Saved data entries
• • • •

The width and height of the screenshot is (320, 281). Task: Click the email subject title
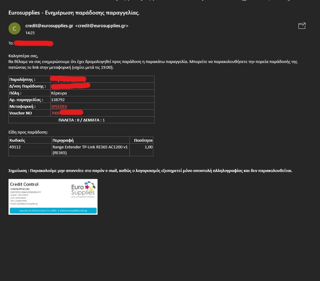[x=74, y=12]
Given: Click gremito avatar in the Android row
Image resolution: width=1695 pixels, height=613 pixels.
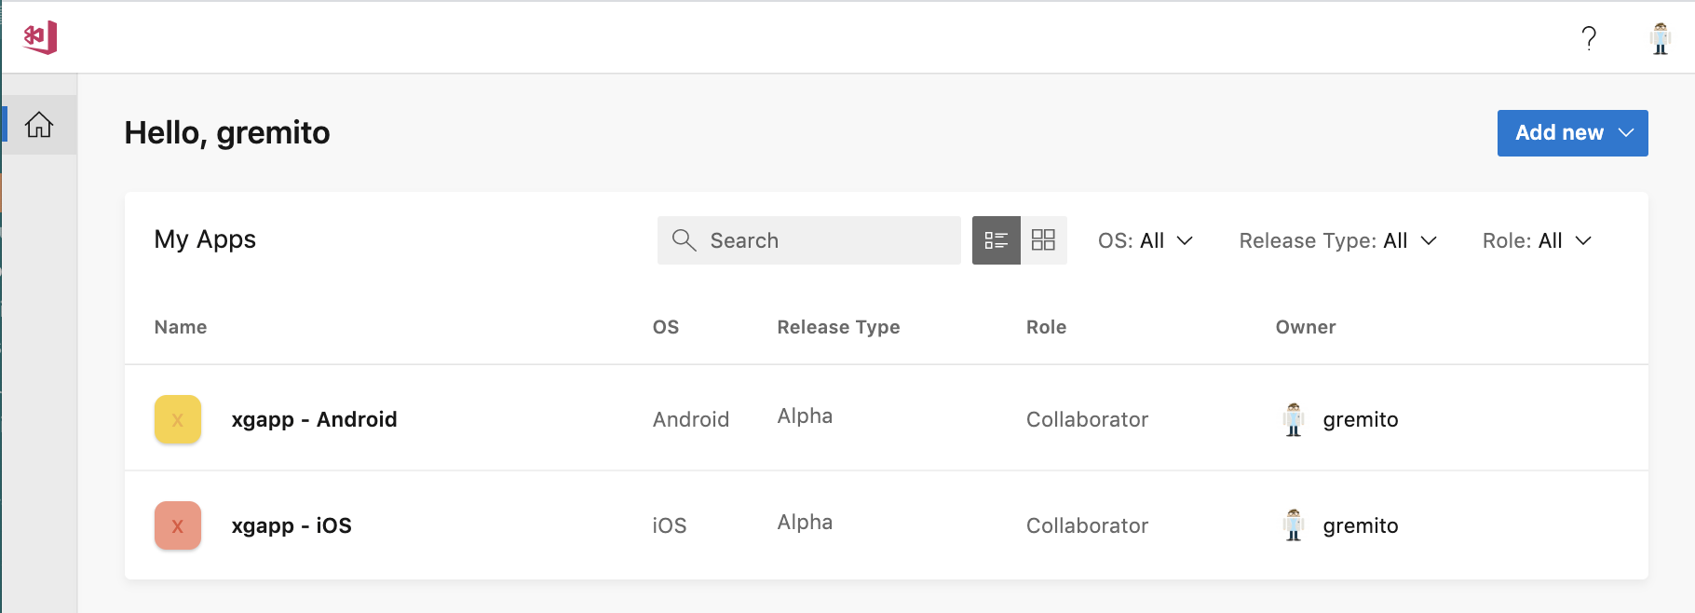Looking at the screenshot, I should 1294,420.
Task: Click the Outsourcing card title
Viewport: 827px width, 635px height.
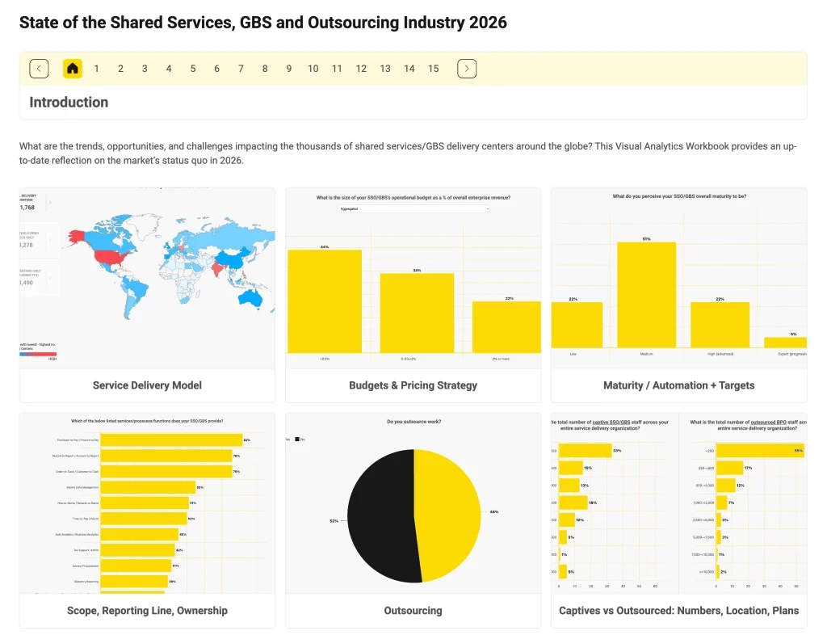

• • • •

_WORK INSTRUCTION_
Please reproduce the entries above exactly, omitting every picture.

_TASK SOLUTION_
The width and height of the screenshot is (320, 281). Task: Click the email subject title
[x=74, y=12]
Given: Click gremito avatar in the Android row
Image resolution: width=1695 pixels, height=613 pixels.
Looking at the screenshot, I should 1294,420.
Task: Click the Outsourcing card title
Viewport: 827px width, 635px height.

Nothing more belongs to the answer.